Nate Mantua, University of Washington
Nathan Mantua, (mantua@atmos.washington.edu) is an affiliate Assistant Professor of Atmospheric Sciences and Marine Affairs at the University of Washington, and a full time research scientist with the UW's Climate Impacts Group. Most of his current research is focused on regional impacts of climate on the water cycle and marine ecosystems in the Pacific Northwest, and how climate information is or isn't being used in resource management decisions.
He received a B S from the University of California at Davis in 1988, and a Ph D from the UW's Department of Atmospheric Science in 1994 for numerical modeling studies of El Nino/Southern Oscillation. In April 2000 he received a Presidential Early Career Award for Scientists and Engineers for his climate impacts research and public outreach activities.
Student Questions
Michelle McClure
No questions posed
Nate Mantua
1. How can climate information be used to determine the appropriate temporal scales for modeling?

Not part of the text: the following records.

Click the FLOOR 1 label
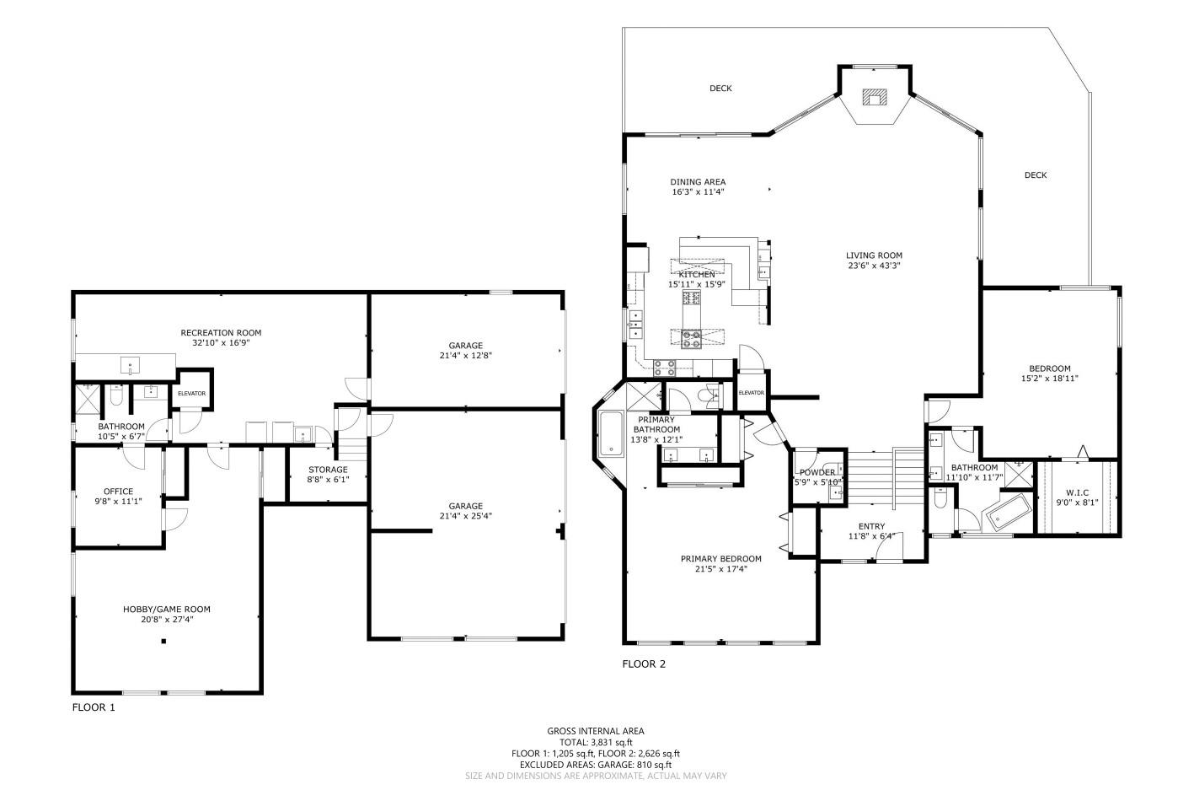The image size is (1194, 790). [93, 707]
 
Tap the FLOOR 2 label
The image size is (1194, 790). [644, 664]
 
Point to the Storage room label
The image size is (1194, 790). [328, 470]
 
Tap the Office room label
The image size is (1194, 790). [118, 492]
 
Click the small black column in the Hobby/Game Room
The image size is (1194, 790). [164, 642]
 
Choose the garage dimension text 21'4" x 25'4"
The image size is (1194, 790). [465, 516]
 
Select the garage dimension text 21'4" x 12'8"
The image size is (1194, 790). [465, 356]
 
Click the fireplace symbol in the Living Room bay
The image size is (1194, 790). [875, 97]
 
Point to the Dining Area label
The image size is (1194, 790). [698, 182]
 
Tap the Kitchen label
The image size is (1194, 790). [697, 275]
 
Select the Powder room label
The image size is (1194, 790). [817, 472]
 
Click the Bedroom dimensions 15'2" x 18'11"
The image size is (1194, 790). [1049, 379]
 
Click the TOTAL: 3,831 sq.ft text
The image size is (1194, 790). [596, 743]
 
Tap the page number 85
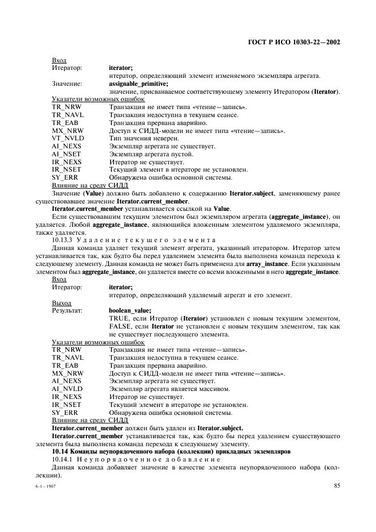(x=337, y=485)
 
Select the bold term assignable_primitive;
(x=136, y=84)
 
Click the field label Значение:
(x=67, y=84)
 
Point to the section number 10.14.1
(x=63, y=459)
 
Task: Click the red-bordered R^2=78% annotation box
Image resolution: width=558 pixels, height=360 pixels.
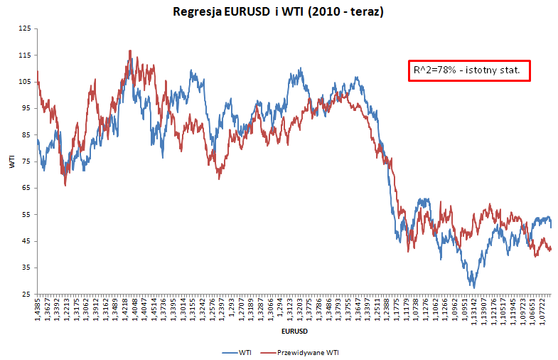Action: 469,70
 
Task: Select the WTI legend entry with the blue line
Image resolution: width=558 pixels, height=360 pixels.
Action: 237,351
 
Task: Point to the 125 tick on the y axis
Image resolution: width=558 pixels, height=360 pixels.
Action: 25,28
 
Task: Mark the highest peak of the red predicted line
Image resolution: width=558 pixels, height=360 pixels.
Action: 130,51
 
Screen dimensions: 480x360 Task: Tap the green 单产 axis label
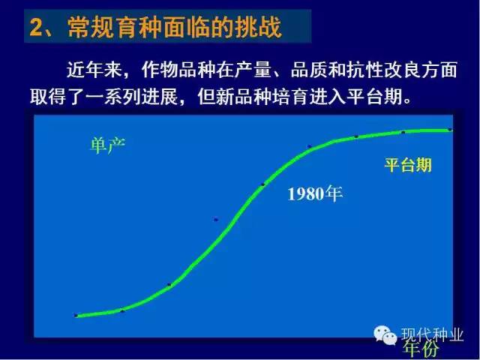pyautogui.click(x=107, y=146)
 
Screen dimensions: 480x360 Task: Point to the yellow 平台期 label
pyautogui.click(x=408, y=165)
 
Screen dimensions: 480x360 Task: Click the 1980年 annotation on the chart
pyautogui.click(x=315, y=194)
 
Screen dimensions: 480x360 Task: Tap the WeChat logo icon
pyautogui.click(x=385, y=334)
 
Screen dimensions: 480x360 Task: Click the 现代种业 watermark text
pyautogui.click(x=432, y=335)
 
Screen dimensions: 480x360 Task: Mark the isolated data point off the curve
pyautogui.click(x=216, y=220)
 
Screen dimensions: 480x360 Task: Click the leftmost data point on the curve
pyautogui.click(x=76, y=315)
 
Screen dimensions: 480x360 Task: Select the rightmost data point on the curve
pyautogui.click(x=450, y=130)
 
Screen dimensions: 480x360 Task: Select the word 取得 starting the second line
pyautogui.click(x=48, y=97)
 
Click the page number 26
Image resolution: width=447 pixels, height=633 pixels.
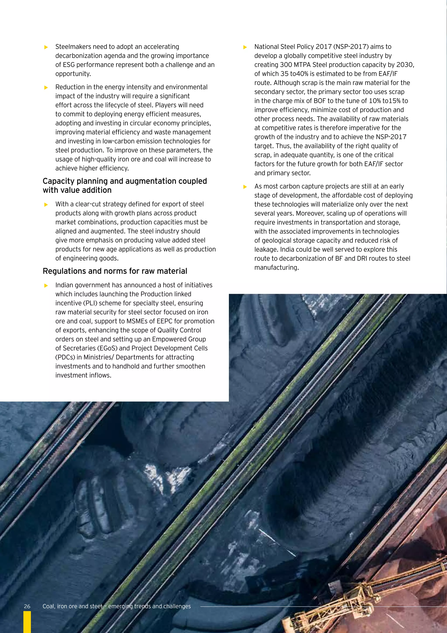coord(27,606)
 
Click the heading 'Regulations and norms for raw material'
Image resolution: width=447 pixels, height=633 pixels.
coord(115,271)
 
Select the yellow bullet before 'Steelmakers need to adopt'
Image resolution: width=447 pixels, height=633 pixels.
coord(46,47)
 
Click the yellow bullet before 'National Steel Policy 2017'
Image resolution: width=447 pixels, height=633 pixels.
coord(245,47)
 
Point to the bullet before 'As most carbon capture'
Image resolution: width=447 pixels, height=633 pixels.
coord(245,187)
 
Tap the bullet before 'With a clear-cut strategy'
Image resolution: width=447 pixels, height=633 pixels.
coord(46,205)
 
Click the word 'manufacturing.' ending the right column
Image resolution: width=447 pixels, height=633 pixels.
coord(276,268)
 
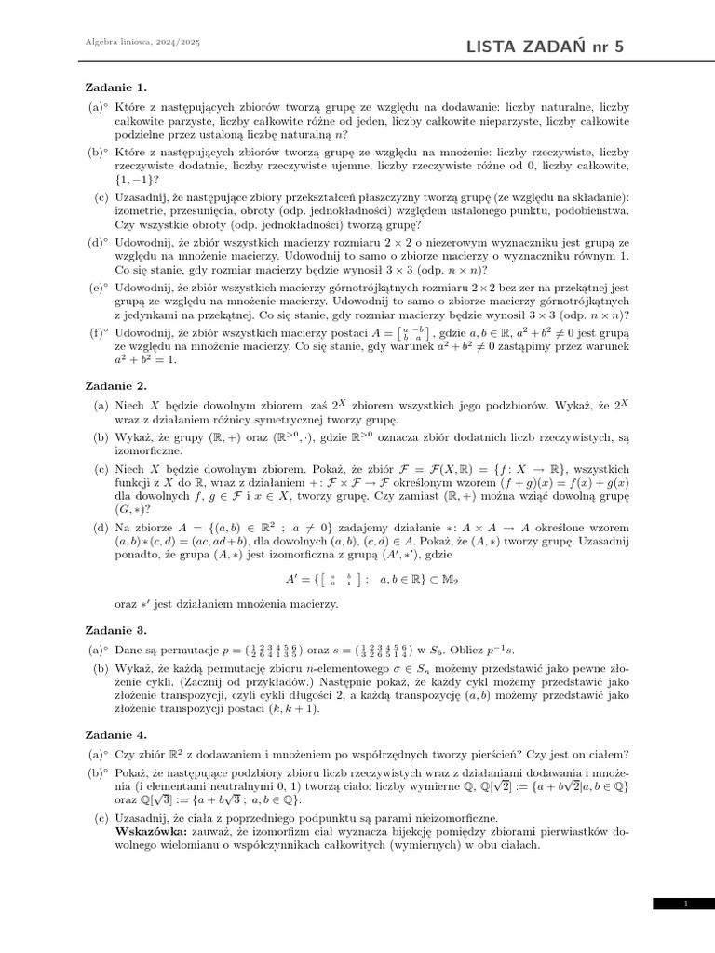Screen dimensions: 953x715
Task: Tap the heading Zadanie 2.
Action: point(116,384)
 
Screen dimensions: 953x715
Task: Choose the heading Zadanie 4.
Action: point(116,734)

2. To what extent can we impact the climate? What would be the effect on the climate due to large-scale conversion from hydroelectric to other energy sources?
3. How do scenarios and current models consider larger-scale drivers, such as ocean conditions? We need to ensure that freshwater and estuarine conditions are good enough to give salmon the resilience to persist even under poor ocean survival conditions. When larger scale-effects appear to be driving a population, as the Pacific Decadal Oscillation may be doing at the moment, can we isolate these impacts so as to determine the effect of other, more local changes?